Input section start

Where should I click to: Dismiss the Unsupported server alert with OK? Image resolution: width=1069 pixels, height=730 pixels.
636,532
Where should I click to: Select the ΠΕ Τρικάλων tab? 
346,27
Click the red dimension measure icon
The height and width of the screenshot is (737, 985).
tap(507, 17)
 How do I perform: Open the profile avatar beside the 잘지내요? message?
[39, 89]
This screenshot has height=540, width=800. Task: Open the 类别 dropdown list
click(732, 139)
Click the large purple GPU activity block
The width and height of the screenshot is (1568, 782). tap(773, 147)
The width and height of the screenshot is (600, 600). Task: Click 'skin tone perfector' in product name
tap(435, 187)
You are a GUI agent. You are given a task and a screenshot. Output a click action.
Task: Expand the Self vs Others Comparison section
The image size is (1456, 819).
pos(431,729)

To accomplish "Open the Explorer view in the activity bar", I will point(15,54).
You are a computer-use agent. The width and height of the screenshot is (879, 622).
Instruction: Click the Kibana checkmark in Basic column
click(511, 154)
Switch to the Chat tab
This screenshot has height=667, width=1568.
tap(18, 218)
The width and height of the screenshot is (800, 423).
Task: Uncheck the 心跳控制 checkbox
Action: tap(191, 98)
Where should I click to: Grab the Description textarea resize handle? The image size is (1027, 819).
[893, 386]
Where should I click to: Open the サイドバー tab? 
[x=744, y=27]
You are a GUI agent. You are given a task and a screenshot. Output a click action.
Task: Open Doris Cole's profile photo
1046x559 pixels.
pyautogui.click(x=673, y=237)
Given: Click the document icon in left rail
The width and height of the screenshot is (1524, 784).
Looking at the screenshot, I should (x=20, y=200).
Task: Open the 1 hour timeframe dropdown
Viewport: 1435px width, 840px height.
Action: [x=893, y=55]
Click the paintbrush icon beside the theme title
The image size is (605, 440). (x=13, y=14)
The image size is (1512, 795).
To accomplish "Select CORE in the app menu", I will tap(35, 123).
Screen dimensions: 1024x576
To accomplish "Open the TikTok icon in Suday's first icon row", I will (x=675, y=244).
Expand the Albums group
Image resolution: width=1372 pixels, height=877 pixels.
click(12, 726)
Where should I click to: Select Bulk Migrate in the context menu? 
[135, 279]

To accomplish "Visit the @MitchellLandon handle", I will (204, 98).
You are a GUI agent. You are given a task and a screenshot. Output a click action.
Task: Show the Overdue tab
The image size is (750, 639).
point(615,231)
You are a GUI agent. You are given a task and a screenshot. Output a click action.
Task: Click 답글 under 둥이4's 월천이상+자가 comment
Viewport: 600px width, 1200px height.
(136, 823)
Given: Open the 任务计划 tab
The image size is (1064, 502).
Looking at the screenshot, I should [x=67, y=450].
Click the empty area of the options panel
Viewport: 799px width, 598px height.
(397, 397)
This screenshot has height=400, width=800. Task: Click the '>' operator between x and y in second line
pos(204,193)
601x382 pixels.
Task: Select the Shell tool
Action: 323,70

Input section end

Instructions for the task
Give the records again, complete and exact.

Solution for this problem
Where should I click to: Dismiss the Unsupported server alert with OK? Image resolution: width=1069 pixels, height=730 pixels.
636,532
Where should I click to: Select the ΠΕ Τρικάλων tab? 
346,27
Click the red dimension measure icon
The height and width of the screenshot is (737, 985).
tap(507, 17)
 How do I perform: Open the profile avatar beside the 잘지내요? message?
[39, 89]
This screenshot has height=540, width=800. Task: Open the 类别 dropdown list
click(732, 139)
Click the large purple GPU activity block
The width and height of the screenshot is (1568, 782). tap(773, 147)
The width and height of the screenshot is (600, 600). Task: Click 'skin tone perfector' in product name
tap(435, 187)
You are a GUI agent. You are given a task and a screenshot. Output a click action.
Task: Expand the Self vs Others Comparison section
The image size is (1456, 819).
pos(431,729)

To accomplish "Open the Explorer view in the activity bar", I will point(15,54).
You are a computer-use agent. The width and height of the screenshot is (879, 622).
Instruction: Click the Kibana checkmark in Basic column
click(511, 154)
Switch to the Chat tab
This screenshot has height=667, width=1568.
tap(18, 218)
The width and height of the screenshot is (800, 423).
Task: Uncheck the 心跳控制 checkbox
Action: tap(191, 98)
Where should I click to: Grab the Description textarea resize handle? The image size is (1027, 819).
[893, 386]
Where should I click to: Open the サイドバー tab? 
[x=744, y=27]
You are a GUI agent. You are given a task and a screenshot. Output a click action.
Task: Open Doris Cole's profile photo
1046x559 pixels.
pyautogui.click(x=673, y=237)
Given: Click the document icon in left rail
The width and height of the screenshot is (1524, 784).
Looking at the screenshot, I should (x=20, y=200).
Task: Open the 1 hour timeframe dropdown
Viewport: 1435px width, 840px height.
Action: [x=893, y=55]
Click the paintbrush icon beside the theme title
The image size is (605, 440). (x=13, y=14)
The image size is (1512, 795).
To accomplish "Select CORE in the app menu", I will tap(35, 123).
Screen dimensions: 1024x576
To accomplish "Open the TikTok icon in Suday's first icon row", I will (x=675, y=244).
Expand the Albums group
Image resolution: width=1372 pixels, height=877 pixels.
click(12, 726)
Where should I click to: Select Bulk Migrate in the context menu? 
[135, 279]

To accomplish "Visit the @MitchellLandon handle", I will (204, 98).
You are a GUI agent. You are given a task and a screenshot. Output a click action.
Task: Show the Overdue tab
The image size is (750, 639).
point(615,231)
You are a GUI agent. You are given a task and a screenshot. Output a click action.
Task: Click 답글 under 둥이4's 월천이상+자가 comment
Viewport: 600px width, 1200px height.
(136, 823)
Given: Open the 任务计划 tab
The image size is (1064, 502).
Looking at the screenshot, I should [x=67, y=450].
Click the empty area of the options panel
Viewport: 799px width, 598px height.
(397, 397)
This screenshot has height=400, width=800. Task: Click the '>' operator between x and y in second line
pos(204,193)
601x382 pixels.
Task: Select the Shell tool
Action: 323,70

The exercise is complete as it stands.